XUpdate [in development] defines update facilities for modifying data in XML documents. Even though it comes from the XML:DB group, XUpdate is designed to work on regular XML documents as well as XML in database collections and even virtual XML data models. XUpdate is an XML vocabulary similar to XSLT, although it is much simpler than XSLT and is a very accessible vocabulary overall. Like XSLT, it uses XPath for accessing the document to be modified, and has specialized elements that define output operations. XUpdate is also widely implemented, mostly among open-source tools such as XML DBMS and XML difference and patching tools. The XUpdate Use Cases draft also serves as an excellent introduction to XUpdate.

Recommended introductions and tutorials

  • Arun Gaikwad's "Introduction to Xindice" covers XUpdate towards the end (developerWorks, September 2002).
  • "Develop Python/XML with 4Suite, Part 4: Composition and updates" includes a section that introduces XUpdate (developerWorks, October 2002).
  • X-Hive's online XUpdate demo is a great way to learn the language through experimentation.


Back to top

XQuery

XQuery 1.0: An XML Query Language [in development] is a specification for querying XML data sources -- documents and databases. XQuery is pretty much a complete programming language, constituting a superset of XPath. XQuery is being developed in tandem with XPath 2.0, and is just as controversial because of its complexity, which many argue is unnecessary. The XQuery 1.0/XPath 2.0 system is defined in a daunting array of specifications that cover semantics, syntax, and the core function libraries:

  • XML Query Use Cases [in development] anchors XQuery by setting forth usage scenarios with XQuery examples.
  • XQuery 1.0 and XPath 2.0 Data Model [in development] defines precisely the information contained in the input to an XSLT 2.0 or XQuery processor, as well as all permissible values of expressions in XSLT 2.0, XQuery, and XPath 2.0.
  • XQuery 1.0 and XPath 2.0 Formal Semantics [in development] gives a precise formal meaning to each of the expressions of the XPath 2.0 and XQuery 1.0 specification in terms of their data model.
  • XPath 2.0 [in development] defines the core syntax of XPath 2.0.
  • XQuery 1.0 and XPath 2.0 Functions and Operators [in development] defines common processing tasks used in expressions.
  • XQuery 1.0 [in development] defines the core syntax of XQuery 1.0.
  • XML Syntax for XQuery 1.0 (XQueryX) [in development] provides an optional XML representation of XQuery.
  • XSLT 2.0 and XQuery 1.0 Serialization [in development] defines how data model values look in XML, HTML, and text, in effect replacing the XSLT section on processor output.
  • XSLT 2.0 [in development] is not directly part of the XQuery family but is tightly coupled with XPath 2.0 and XQuery 1.0, and is completely dependent on the former.

Recommended introductions and tutorials

  • "An introduction to XQuery," by Howard Katz, introduces XQuery and offers some examples, updated to the most recent working drafts (developerWorks, September 2003).
  • "Process XML using XML Query," by Nicholas Chase, teaches XQuery and looks at the changes in XPath 2.0. It covers somewhat older working drafts but the changes since this tutorial are minor enough that I still recommend it (developerWorks, September 2002).
  • Per Bothner wrote the article "What is XQuery?" as well as a recent update covering the latest drafts.

References and other resources

  • xquery.com is a good hub resource for XQuery, and includes a Wiki, a collaborative resource index and discussion page.


Back to top

SQL/XML

SQL/XML [ISO International Standard ISO/IEC 9075-14:2003] is a new section of the SQL standard covering a whole raft of XML-related extensions to SQL. SQL/XML was originally developed by the "SQLX Informal Group of Companies", which includes IBM, and then in committee at the American National Standards Institute (ANSI -- the standards organization in which SQL is maintained).

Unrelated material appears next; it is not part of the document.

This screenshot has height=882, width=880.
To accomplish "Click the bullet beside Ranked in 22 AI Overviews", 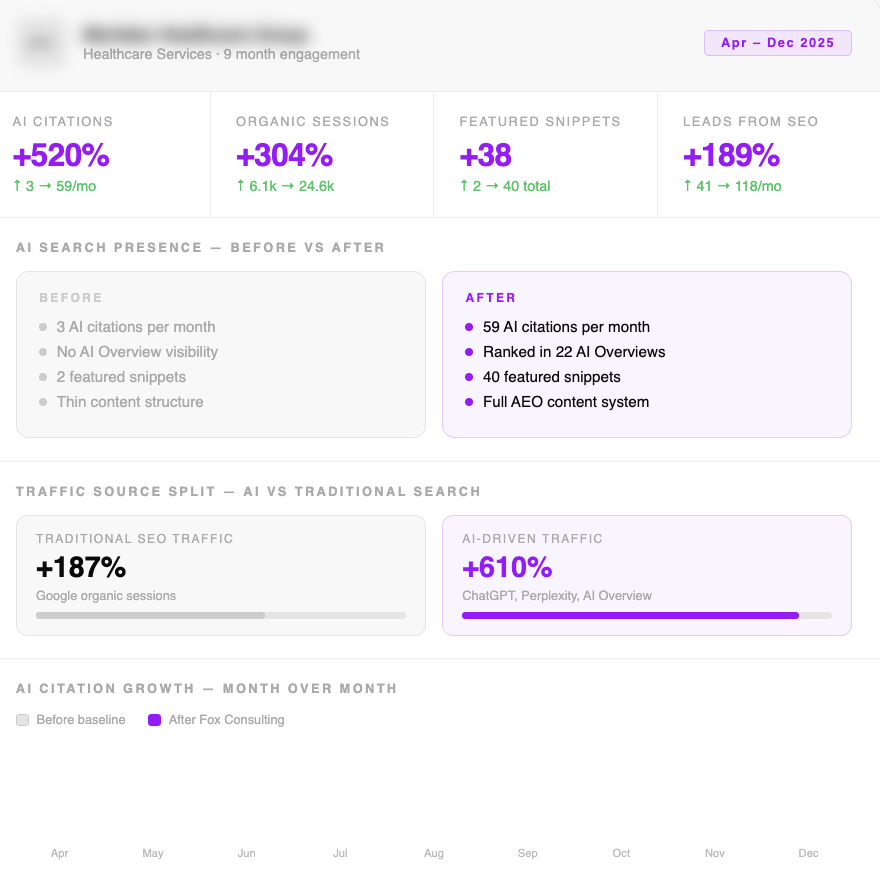I will click(469, 352).
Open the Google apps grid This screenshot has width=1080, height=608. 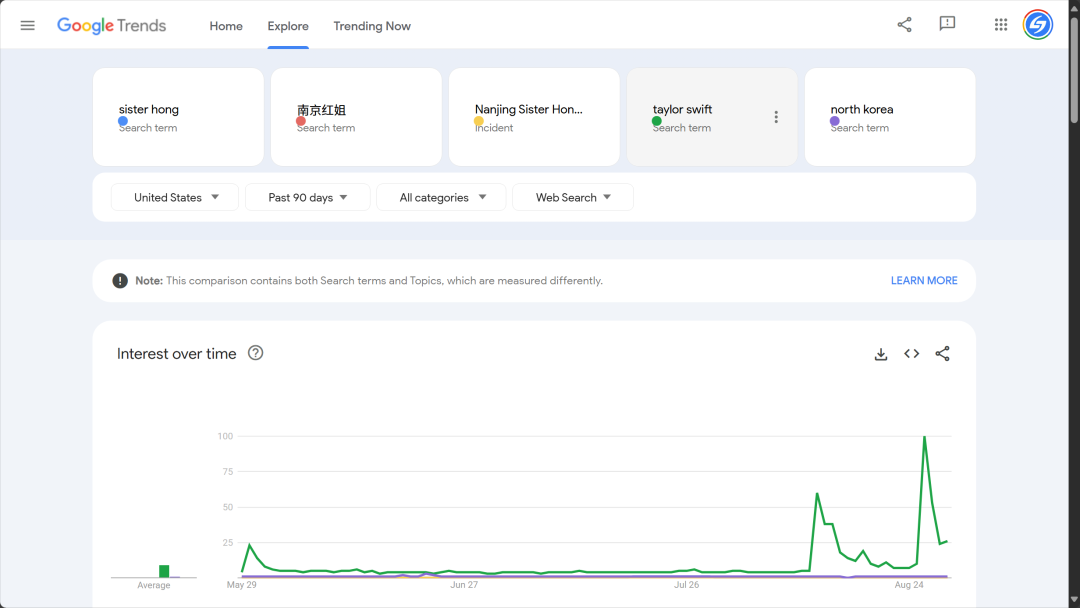(x=1000, y=25)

The scope of SQL/XML encompasses (quoted from Andrew Eisenberg and Jim Melton):

  • Specifications for the representation of SQL data (specifically rows and tables of rows, as well as views and query results) in XML form, and vice versa.
  • Specifications associated with mapping SQL schemata to and from XML schemata. This may include performing the mapping between existing arbitrary XML and SQL schemata.
  • Specifications for the representation of SQL schemata in XML.
  • Specifications for the representation of SQL actions (insert, update, delete).
  • Specifications for messaging for XML when used with SQL.

SQL/XML has very little overlap with XQuery, and the involved parties in both standards generally work together.

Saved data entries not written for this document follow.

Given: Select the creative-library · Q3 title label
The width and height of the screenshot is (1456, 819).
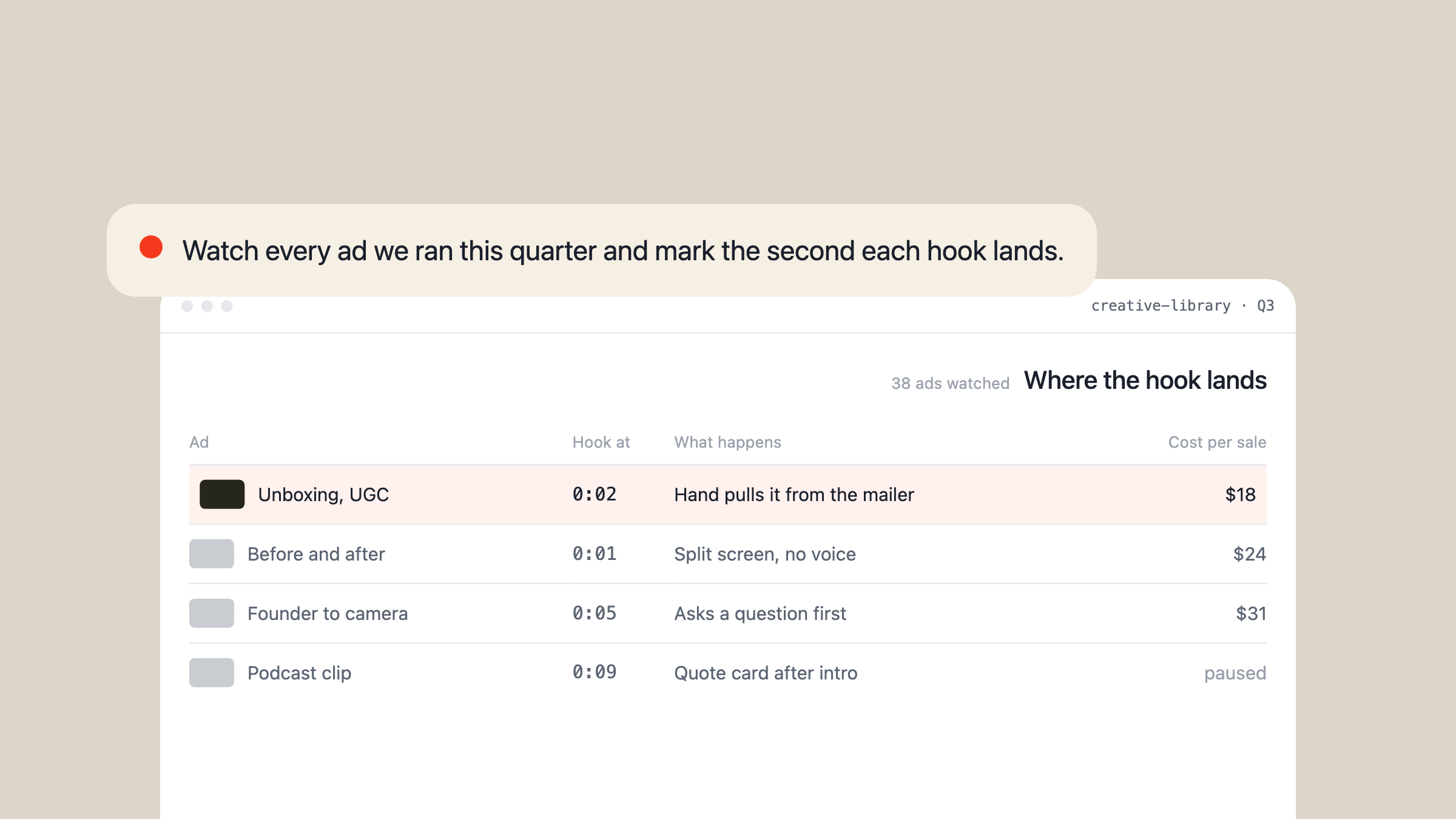Looking at the screenshot, I should click(1182, 305).
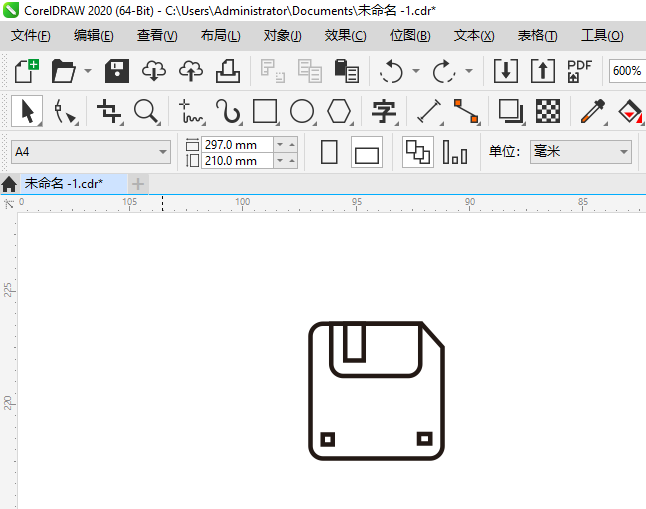This screenshot has width=646, height=509.
Task: Select the Text tool
Action: click(384, 111)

References and other resources

  • "SQL/XML and the SQLX Informal Group of Companies [PDF]" by Andrew Eisenberg and Jim Melton outlines the SQL/XML effort.
  • "XML programming with SQL/XML and XQuery [PDF]" by J. E. Funderburk, S. Malaika, and B. Reinwald (IBM Systems Journal, Vol. 41, No. 4, 2002) provides a very thorough examination of the intersection of all these XML and DBMS technologies.
  • The SQL/XML draft is officially now available only by paying ISO (or the relevant affiliate for your country) for a copy, but if you wish to get a good sense of the standard, an earlier draft of SQL/XML [PDF]" is available.


Back to top

CSS

Cascading Style Sheets (CSS) [W3C Recommendation] is a system for applying presentation style to markup. It is best known for its use in styling HTML Web pages, but especially since the release of CSS Level 2, it is very well suited to presenting XML documents on the Web and on other media. Mapping XML documents to output structure is performed using the display property. The standard way to link an XML document to its CSS stylesheet document is defined in Associating Style Sheets with XML documents Version 1.0 [W3C Recommendation].

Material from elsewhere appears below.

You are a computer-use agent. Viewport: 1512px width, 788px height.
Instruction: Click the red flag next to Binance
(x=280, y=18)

Recommended introductions and tutorials

  • "On Display: XML Web Pages with Mozilla" by Simon St. Laurent is an old article, but covers the basics well using examples on the Mozilla browser (and comparisons to MSIE 5).
  • ZVON's "CSS 2 Tutorial" teaches how to use CSS 2 to display XML documents.
  • Dr. David Mertz's developerWorks tip, "Using CSS2 to display XML documents," is a brief introduction with a detailed example (December 2001).


Back to top

XForms

XForms 1.0 [W3C Recommendation], not to be confused with the XWindows GUI library of the same name, is a specification of Web forms for XML data processing that can be used with a wide variety of platforms through a variety of media. XForms looks to separate a form's purpose from its presentation. It separates considerations of what the form does from how the form looks. It is an XML vocabulary that can be used to develop form UIs for manipulating XML content. XForms started out as part of the XHTML family, but has taken on a life of its own. It is more complex than it needs to be, but a sound enough technology to help bring order to the chaotic world of Web forms.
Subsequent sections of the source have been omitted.